━━ Task input
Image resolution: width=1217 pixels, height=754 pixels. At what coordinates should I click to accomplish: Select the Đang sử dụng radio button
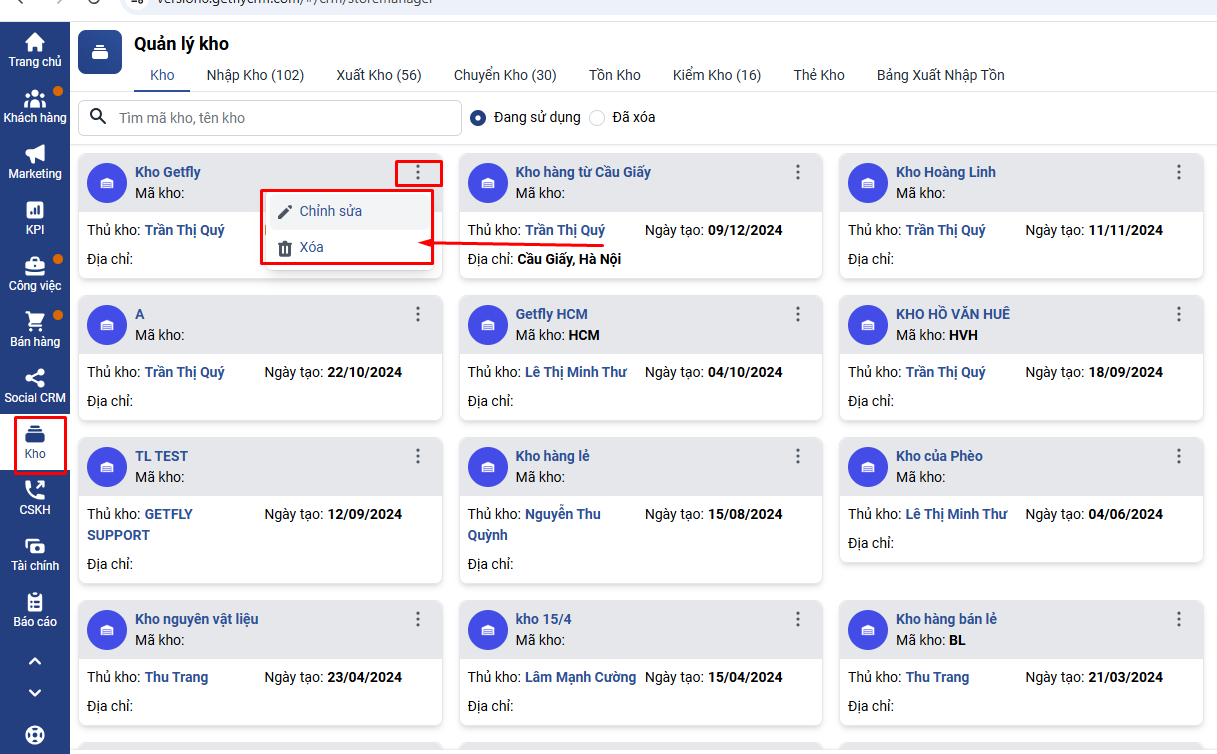[x=478, y=118]
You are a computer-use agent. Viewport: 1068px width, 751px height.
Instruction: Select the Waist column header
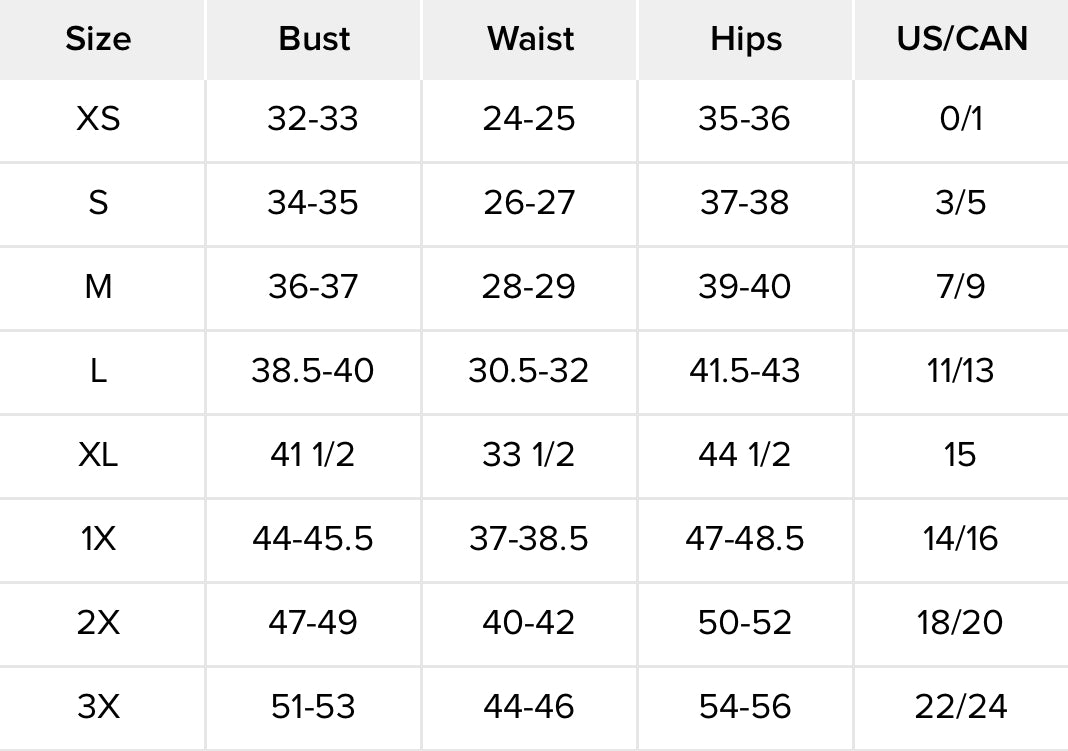pos(530,39)
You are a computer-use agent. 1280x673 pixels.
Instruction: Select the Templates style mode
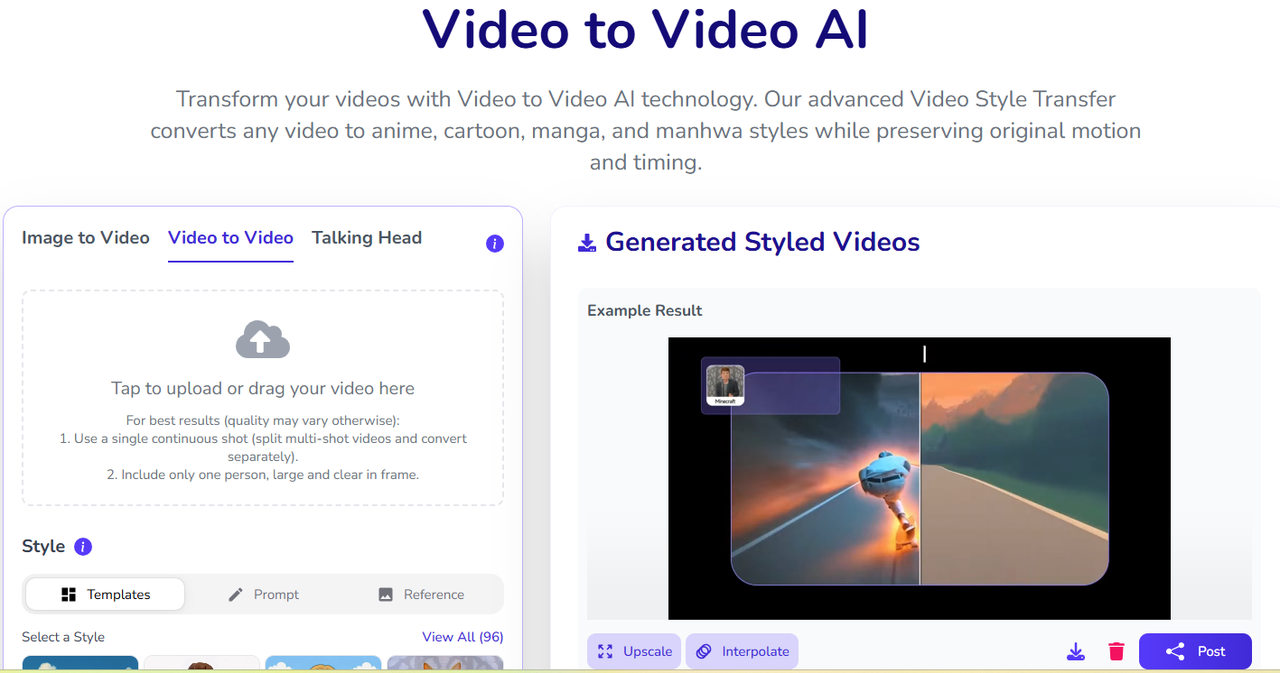(105, 594)
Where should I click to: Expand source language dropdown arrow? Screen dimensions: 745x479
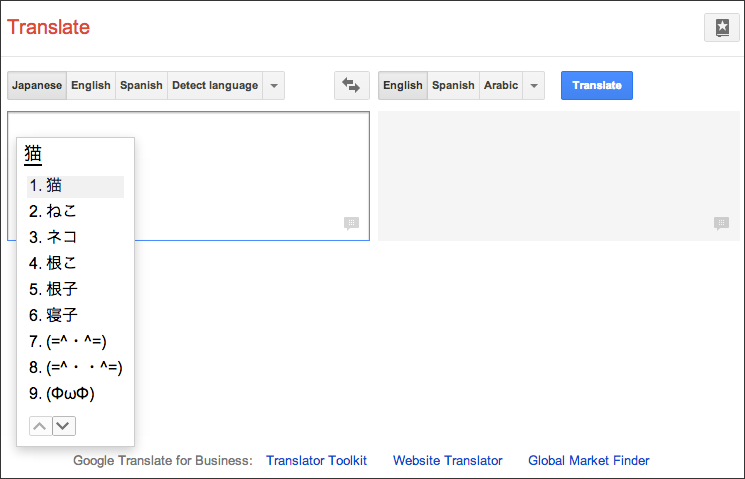coord(274,86)
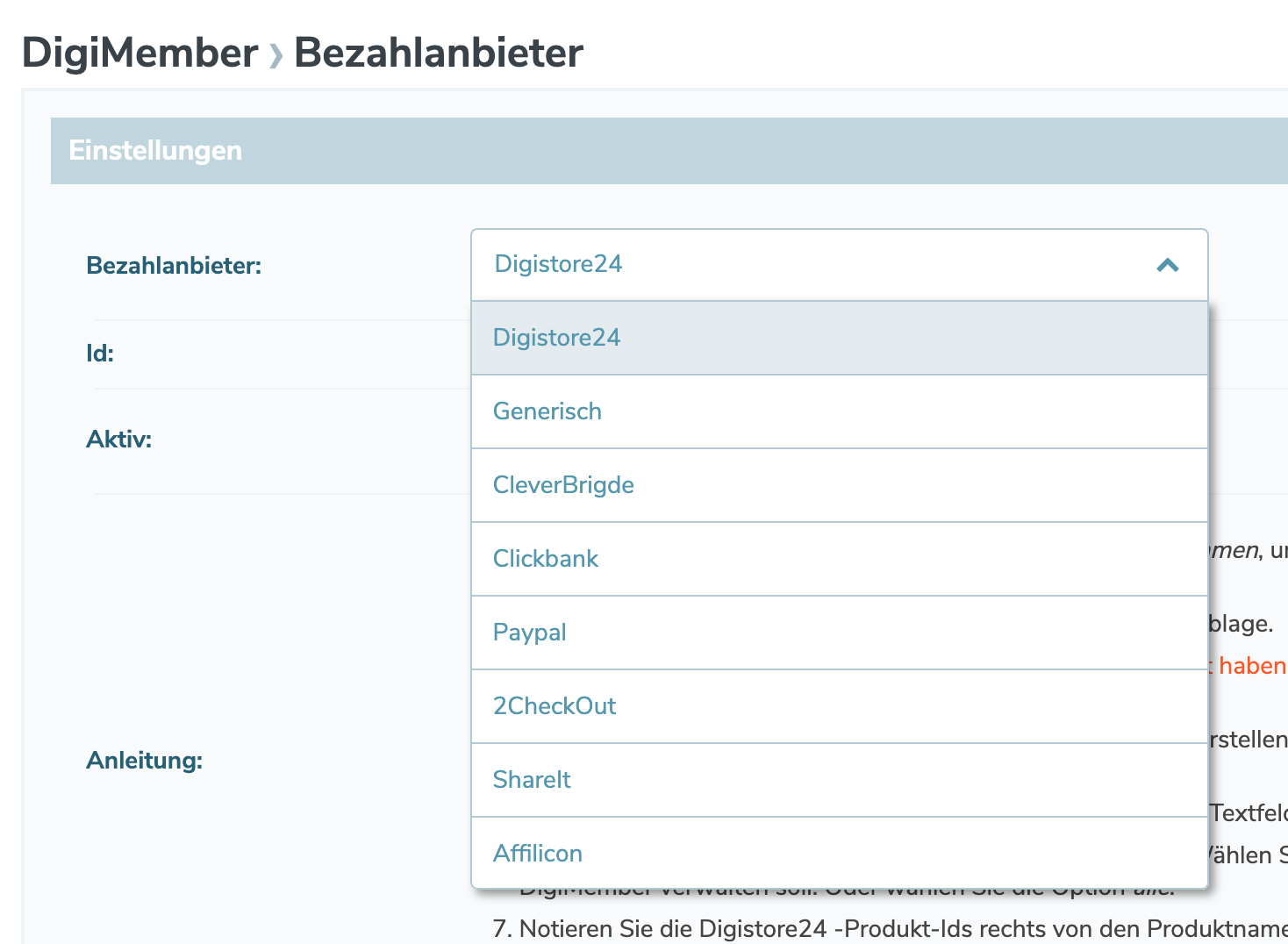Viewport: 1288px width, 944px height.
Task: Click the Bezahlanbieter breadcrumb entry
Action: [438, 53]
━━━━
Instructions for the task =
Copy out every line above word for word, leaving out the pictures.

Answer to this problem =
Image resolution: width=1217 pixels, height=754 pixels. At what coordinates should I click to accomplish: Select the Đang sử dụng radio button
[x=478, y=118]
You are a computer-use agent. Viewport: 1068px width, 751px height.
Instruction: Select the Waist column header
pos(530,39)
You are a computer-use agent. 1280x673 pixels.
Instruction: Select the Templates style mode
(105, 594)
Where should I click to: Expand source language dropdown arrow? Screen dimensions: 745x479
coord(274,86)
Viewport: 1288px width, 944px height.
Task: Click the Bezahlanbieter breadcrumb entry
Action: [438, 53]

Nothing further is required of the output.